Figure 6.

Proposed model of luteolysis in primate and non-primate species. During the luteal phase, functional luteal cells have a large reserve of cholesterol stored in lipid droplets. Free cholesterol is transported into the mitochondria via STAR, and converted into pregnenolone by CYP11A1 (aka, p450 side-chain-cleavage). Pregnenolone leaves the mitochondria and is converted to P4, and both steroids inhibit the enzyme activity of CYP27A1. Because cholesterol is effectively sequestered by lipid droplets and STAR, SREBP2 is transported from the endoplasmic reticulum (ER) to the Golgi where the c-terminal regulatory region is cleaved. The active transcription factor travels to the nucleus and stimulates LDLR transcription, ultimately resulting in increased LDL uptake and maintenance of cholesterol reserves.
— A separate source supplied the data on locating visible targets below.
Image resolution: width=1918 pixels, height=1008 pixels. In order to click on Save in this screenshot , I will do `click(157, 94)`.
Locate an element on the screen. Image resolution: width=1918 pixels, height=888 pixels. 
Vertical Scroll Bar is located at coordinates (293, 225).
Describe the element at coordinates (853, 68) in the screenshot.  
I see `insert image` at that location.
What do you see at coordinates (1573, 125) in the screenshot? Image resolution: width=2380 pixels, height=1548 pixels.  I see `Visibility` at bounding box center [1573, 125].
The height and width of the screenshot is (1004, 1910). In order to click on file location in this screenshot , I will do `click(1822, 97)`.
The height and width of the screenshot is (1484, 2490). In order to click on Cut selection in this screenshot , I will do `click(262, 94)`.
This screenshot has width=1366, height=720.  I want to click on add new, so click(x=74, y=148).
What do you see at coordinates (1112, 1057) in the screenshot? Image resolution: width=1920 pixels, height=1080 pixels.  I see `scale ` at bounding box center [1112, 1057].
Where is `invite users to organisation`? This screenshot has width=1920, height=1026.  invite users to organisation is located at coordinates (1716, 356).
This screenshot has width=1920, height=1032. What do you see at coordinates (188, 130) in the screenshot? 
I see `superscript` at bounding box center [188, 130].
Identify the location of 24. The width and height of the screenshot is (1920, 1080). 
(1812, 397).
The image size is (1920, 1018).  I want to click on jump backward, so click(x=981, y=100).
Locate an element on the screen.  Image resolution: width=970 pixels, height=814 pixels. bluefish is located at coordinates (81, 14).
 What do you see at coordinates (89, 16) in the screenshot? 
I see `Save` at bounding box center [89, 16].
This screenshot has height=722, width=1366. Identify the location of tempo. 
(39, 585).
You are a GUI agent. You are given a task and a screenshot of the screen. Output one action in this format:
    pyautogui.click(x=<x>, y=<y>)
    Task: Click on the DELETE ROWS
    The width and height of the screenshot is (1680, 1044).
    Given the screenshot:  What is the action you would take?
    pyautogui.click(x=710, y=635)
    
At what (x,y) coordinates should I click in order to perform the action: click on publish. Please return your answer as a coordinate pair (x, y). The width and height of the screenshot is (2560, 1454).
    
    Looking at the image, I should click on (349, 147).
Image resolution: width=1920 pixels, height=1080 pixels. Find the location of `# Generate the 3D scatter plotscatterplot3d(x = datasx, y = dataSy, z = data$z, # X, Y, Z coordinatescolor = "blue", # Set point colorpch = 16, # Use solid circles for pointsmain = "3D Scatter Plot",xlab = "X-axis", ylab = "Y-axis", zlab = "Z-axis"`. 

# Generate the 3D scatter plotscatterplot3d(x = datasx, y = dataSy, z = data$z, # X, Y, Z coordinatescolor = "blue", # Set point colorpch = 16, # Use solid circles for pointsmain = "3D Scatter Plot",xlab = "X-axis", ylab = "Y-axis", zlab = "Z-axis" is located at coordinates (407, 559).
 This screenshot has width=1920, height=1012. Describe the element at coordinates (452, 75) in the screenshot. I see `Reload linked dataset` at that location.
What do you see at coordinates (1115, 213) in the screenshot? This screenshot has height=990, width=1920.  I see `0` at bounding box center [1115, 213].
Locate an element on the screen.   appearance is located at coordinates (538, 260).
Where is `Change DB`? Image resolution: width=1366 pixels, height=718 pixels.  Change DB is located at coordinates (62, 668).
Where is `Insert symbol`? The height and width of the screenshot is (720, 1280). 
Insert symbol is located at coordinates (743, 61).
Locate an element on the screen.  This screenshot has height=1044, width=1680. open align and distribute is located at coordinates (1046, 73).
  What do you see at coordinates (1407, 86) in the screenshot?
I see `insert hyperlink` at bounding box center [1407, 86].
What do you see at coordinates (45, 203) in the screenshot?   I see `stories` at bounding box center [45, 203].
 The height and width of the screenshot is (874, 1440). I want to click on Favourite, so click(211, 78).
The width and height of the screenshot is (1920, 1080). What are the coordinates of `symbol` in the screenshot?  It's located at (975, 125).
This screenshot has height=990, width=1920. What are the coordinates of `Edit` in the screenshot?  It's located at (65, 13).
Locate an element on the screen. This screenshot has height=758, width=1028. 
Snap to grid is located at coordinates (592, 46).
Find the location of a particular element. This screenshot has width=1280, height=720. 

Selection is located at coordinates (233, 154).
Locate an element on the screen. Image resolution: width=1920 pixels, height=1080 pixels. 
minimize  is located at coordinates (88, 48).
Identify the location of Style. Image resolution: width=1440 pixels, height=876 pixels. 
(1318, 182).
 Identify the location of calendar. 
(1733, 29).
Luteolysis is initiated by uterine-derived PGF2α in non-primate species, whereas the mechanism initiating luteolyis in primates is not known. Regardless of the differences in the initiation of luteolysis, the mechanisms mediating the regression of luteal cells may be similar. Elevated CYP27A1 protein concentrations in mitochondria cause increased conversion of cholesterol into 27OH, which subsequently inhibits SREBP2 proteolytic processing and is an agonist for LXR/RXR (retinoid x receptor) heterodimers. This results in increased transcription of LXR target genes including ABCA1. There may also be direct inhibition of CYP11A1 enzymatic activity and steroidogenesis by mitochondrial 27OH. Additionally, decreased STAR expression contributes to reduced cholesterol sequestration and increased association of free cholesterol with the ER. This prevents SREBP2 proteolytic processing, possibly due to cholesterol binding to SCAP and/or increased 25OH synthesis from the ER-localized cholesterol 25-hydroxylase enzyme. The net result of impaired LDL uptake and enhanced cholesterol efflux is a depletion of cholesterol reserves and a gradual loss in steroidogenic capacity.